» Assignment A
Reproduce, word for word, the part of the Cato@Liberty posts from "Seeking a Political" to "liberal abortion law?".
» Assignment B
Continue the Cato@Liberty posts from the point where they end.

» Text under study

= Beginning of Section =

Seeking a Political Savior
Conservative evangelical Christians are having trouble finding an appealing presidential candidate this year. Among the major Republican candidates, they note that Giuliani is pro-choice, Romney is Mormon, and McCain in 2000 called religious right leaders “agents of intolerance.”
I’d like to see a pollster ask conservative Christians two questions:
1. Would you support a presidential candidate who is divorced, has estranged relations with his children, never sees his grandchildren, rarely attends church, strongly opposes a law to ban gays from teaching school, and as governor signed the nation’s most liberal abortion law?
2. Would you support him if you knew his name was Ronald Reagan?
Posted on July 8, 2007 Posted to Cato@Liberty
A First Amendment for Broadcasting
Bill Monroe, who was moderator for NBC’s Meet the Press for about 10 years, is a longtime advocate of extending the First Amendment to broadcasting. Actually, I’m sure he thought that the First Amendment did cover all forms of the news media — but he knew that Congress and the courts didn’t see it that way, so he wanted an explicit amendment to make that clear.
Because his articles on this topic were published in the pre-Internet Dark Ages (yes, children, there are great ideas not online), I can’t link to any of them. But he briefly reprised the argument in the letters column of the Washington Post today, concluding:
Broadcasters are also open to government pressure through the Federal Communications Commission, whose members are appointed by the president. Newspapers are specifically protected against government interference by the granite wall known as the First Amendment.
When the present form of broadcast regulation was set up early in the previous century, nobody understood what powerful instruments of news and information would evolve from the primitive radio stations of that day. Now that we do understand it, we can repair that historic mistake. We can extend the clear, stirring language of the First Amendment to equal protection for freedom of the electronic media. The problem of allocating broadcast licenses does not have to cost the American people the benefit of free broadcasting.
Posted on July 7, 2007 Posted to Cato@Liberty
Murdoch vs. The Man
There’s been a lot of hand-wringing lately about Rupert Murdoch’s drive for total world domination. I’d be as disappointed as anyone if he took over the Wall Street Journal and wrung out of it what makes the Journal a great paper.

= End of Section =

» Records provided
= Beginning of Section =

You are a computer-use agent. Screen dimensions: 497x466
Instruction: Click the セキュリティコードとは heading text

= End of Section =
= Beginning of Section =

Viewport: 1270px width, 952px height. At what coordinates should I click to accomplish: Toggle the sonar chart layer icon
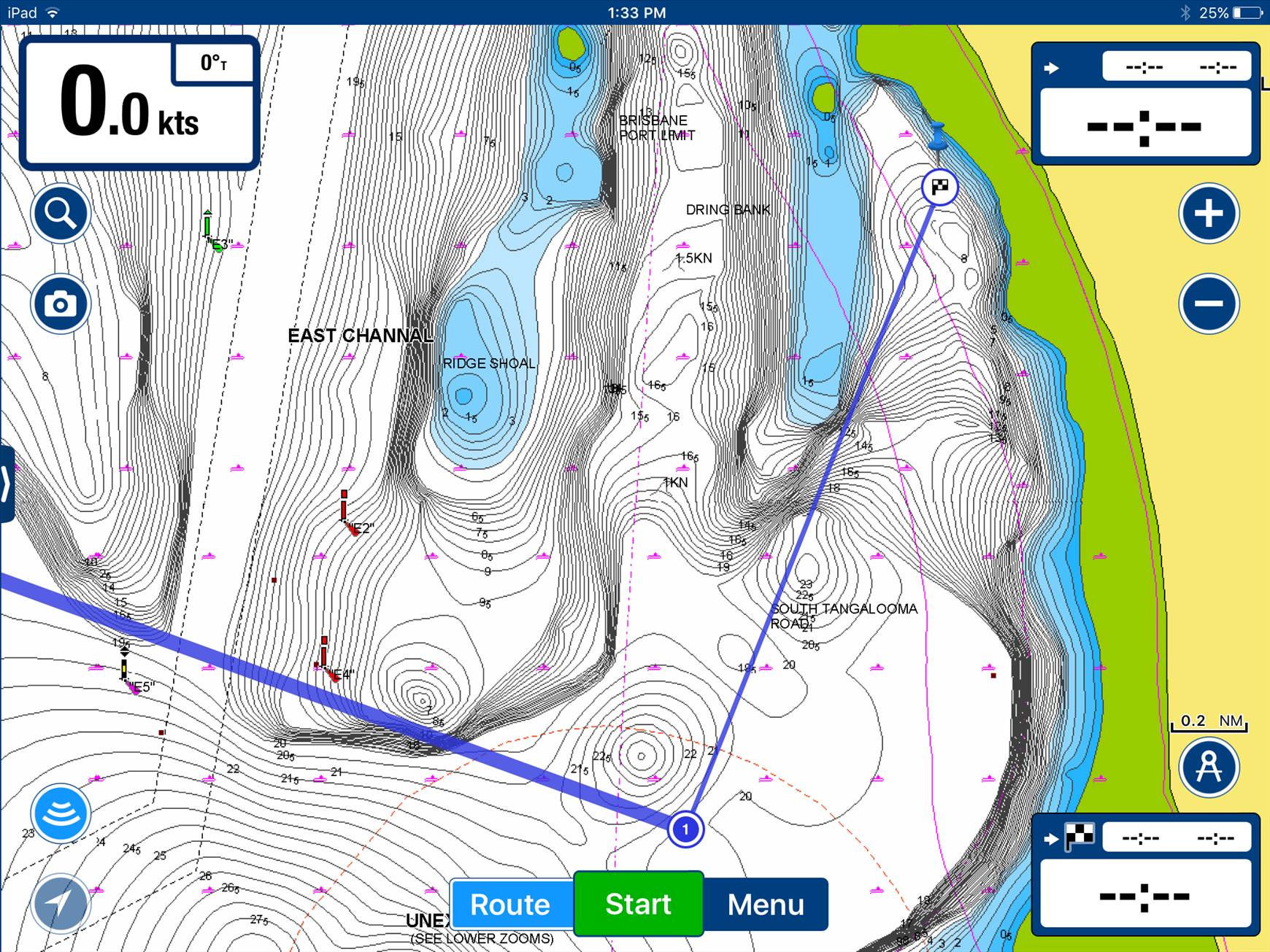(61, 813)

= End of Section =
= Beginning of Section =

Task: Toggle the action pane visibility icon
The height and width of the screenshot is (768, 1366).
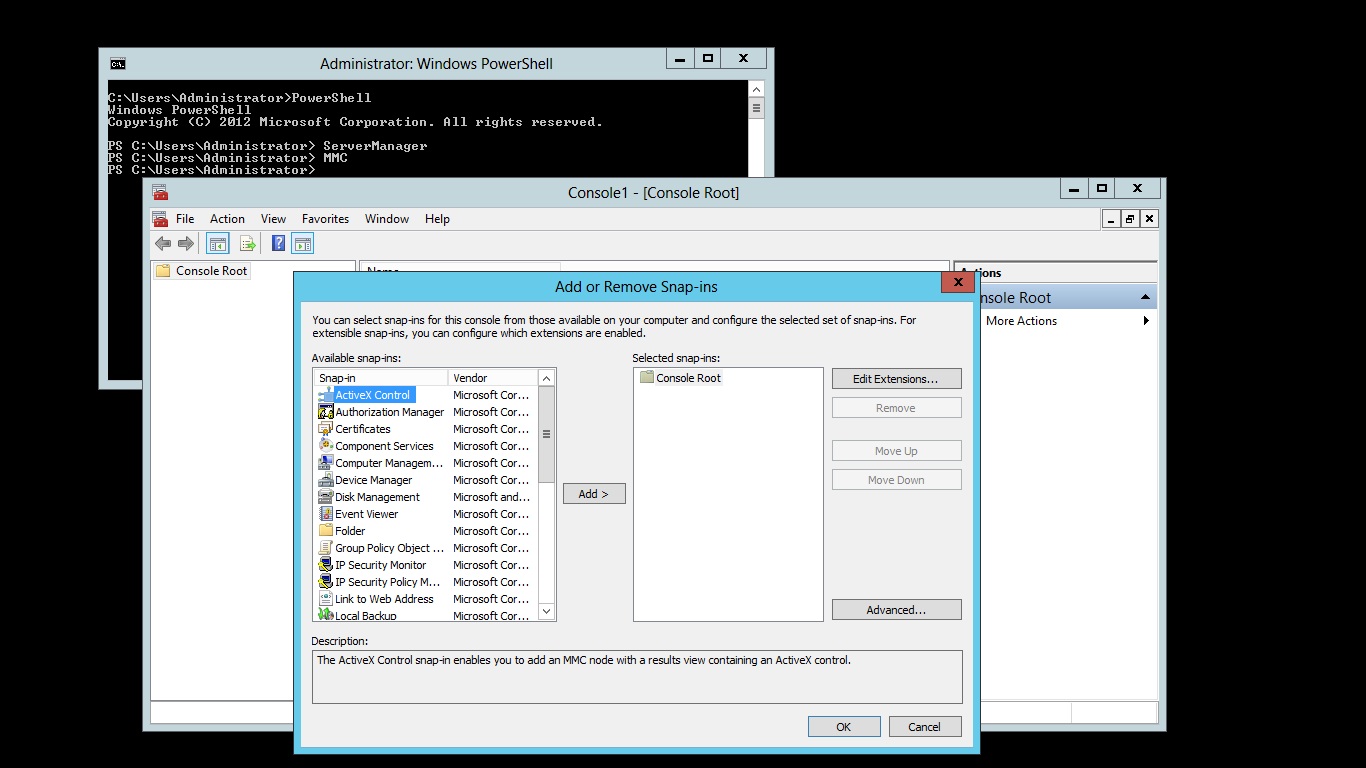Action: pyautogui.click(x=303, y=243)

= End of Section =

» Answer box A
Seeking a Political Savior
Conservative evangelical Christians are having trouble finding an appealing presidential candidate this year. Among the major Republican candidates, they note that Giuliani is pro-choice, Romney is Mormon, and McCain in 2000 called religious right leaders “agents of intolerance.”
I’d like to see a pollster ask conservative Christians two questions:
1. Would you support a presidential candidate who is divorced, has estranged relations with his children, never sees his grandchildren, rarely attends church, strongly opposes a law to ban gays from teaching school, and as governor signed the nation’s most liberal abortion law?

» Answer box B
But a recent New York Times story on “Murdoch, Ruler of a Vast Empire” rather off-handedly made clear what real power is — and it isn’t what Murdoch has. As the Times reported,
Shortly before Christmas in 1987, Senator Edward M. Kennedy taught Mr. Murdoch a tough lesson in the ways of Washington.
Two years earlier, Mr. Murdoch had paid $2 billion to buy seven television stations in major American markets with the intention of starting a national network. To comply with rules limiting foreign ownership, he became an American citizen. And to comply with rules banning the ownership of television stations and newspapers in the same market, he promised to sell some newspapers eventually. But almost immediately he began looking for ways around that rule.
Then Mr. Kennedy, Democrat of Massachusetts, stepped in. Mr. Kennedy’s liberal politics had made him a target of Murdoch-owned news media outlets, particularly The Boston Herald, which often referred to Mr. Kennedy as “Fat Boy.” [This is an unfair claim by the Times; one columnist at the Herald calls Kennedy that. This is like saying “The Times often refers to Cheney as ‘Shooter’” because Maureen Dowd does.] He engineered a legislative maneuver that forced an infuriated Mr. Murdoch to sell his beloved New York Post.
Murdoch could spend $2 billion on American media properties and change his citizenship — but one irritated senator could force him to sell his favorite American newspaper. The Times continued,
“Teddy almost did him in,” said Philip R. Verveer, a cable television lobbyist. “I presume that over time, as his media ownership in this country has grown and grown, he’s realized that you can’t throw spit wads at leading figures in society with impunity.”
Well, actually you can in a free society. That’s what makes it a free society — that you can criticize the powerful. And true, nobody tried to put Murdoch in jail. They just forced him to change his citizenship and sell his newspaper.
He ran into similar problems in Britain. His newspapers there, unsurprisingly, usually supported the Conservative Party. But in 1997 two of them endorsed Labour Party leader Tony Blair for prime minister. Blair reacted warmly to the support, but some Labour leaders still wanted to enact media ownership limits, which might have forced Murdoch to sell some of his properties.
“Blair’s attitude was quite clear,” Andrew Neil, the editor of The Sunday Times under Mr. Murdoch in London from 1983 to 1994, said in an interview. “If the Murdoch press gave the Blair government a fair hearing, it would be left intact.”
Is this what the long British struggle for freedom of the press has come to? A prime minister can threaten to dismantle newspapers if they don’t give him “a fair hearing”?
Murdoch has been a realist about politics. He knows that while he may buy ink by the barrel, governments have the actual power. They can shut him down at the behest of a prime minister or a powerful senator. So he plays the game, in Britain and the United States and even China.
After the 2006 elections, for instance, News Corporation and its employees started giving more money to Democrats than Republicans.
“We did seek more balance,” said Peggy Binzel, Mr. Murdoch’s former chief in-house lobbyist. “You need to be able to tell your story to both sides to be effective. And that’s what political giving is about.”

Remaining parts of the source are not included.